Economics is a Fraud......Getting Really Close Now



November 20, 2009 – Comments (4)

The Federal Reserve, through its extensive network of consultants, visiting scholars, alumni and staff economists, so thoroughly dominates the field of economics that real criticism of the central bank has become a career liability for members of the profession, an investigation by the Huffington Post has found.

This dominance helps explain how, even after the Fed failed to foresee the greatest economic collapse since the Great Depression, the central bank has largely escaped criticism from academic economists. In the Fed's thrall, the economists missed it, too.

"The Fed has a lock on the economics world," says Joshua Rosner, a Wall Street analyst who correctly called the meltdown. "There is no room for other views, which I guess is why economists got it so wrong."

One critical way the Fed exerts control on academic economists is through its relationships with the field's gatekeepers. For instance, at the Journal of Monetary Economics, a must-publish venue for rising economists, more than half of the editorial board members are currently on the Fed payroll -- and the rest have been in the past.

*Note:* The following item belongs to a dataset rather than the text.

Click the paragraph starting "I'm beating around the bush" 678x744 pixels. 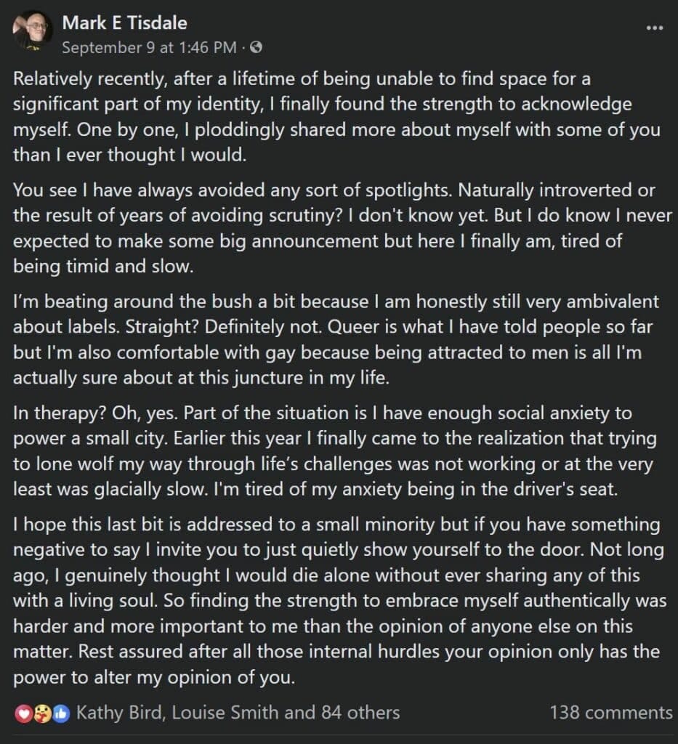[336, 340]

The Fed failed to see the housing bubble as it happened, insisting that the rise in housing prices was normal. In 2004, after "flipping" had become a term cops and janitors were using to describe the way to get rich in real estate, then-Federal Reserve Chairman Alan Greenspan said that "a national severe price distortion [is] most unlikely." A year later, current Chairman Ben Bernanke said that the boom "largely reflect strong economic fundamentals."

The Fed also failed to sufficiently regulate major financial institutions, with Greenspan -- and the dominant economists -- believing that the banks would regulate themselves in their own self-interest.

Despite all this, Bernanke has been nominated for a second term by President Obama.

In the field of economics, the chairman remains a much-heralded figure, lauded for reaction to a crisis generated, in the first place, by the Fed itself. Congress is even considering legislation to greatly expand the powers of the Fed to systemically regulate the financial industry.

Whether the Fed induces a war before the ship breaks apart is yet to be thing for sure, the ship is breaking apart as the lies are having trouble masking the reality.

4 Comments – Post Your Own

#1) On November 20, 2009 at 9:08 AM, alstry (< 20) wrote:

How the Fed can say the recession is over when an unprecedented number of cities, counties, and states are facing massive financial crisis due to  evaporating tax receipts is beyond reason.

It is also a cruel joke to represent to the population that unemployment is around 10% when the real rate is well over 20% factoring the decline in the labor participation rate.

No nation in history can claim its economic decline is improving when it is borrowing $2 Trillion per year to remain on life support.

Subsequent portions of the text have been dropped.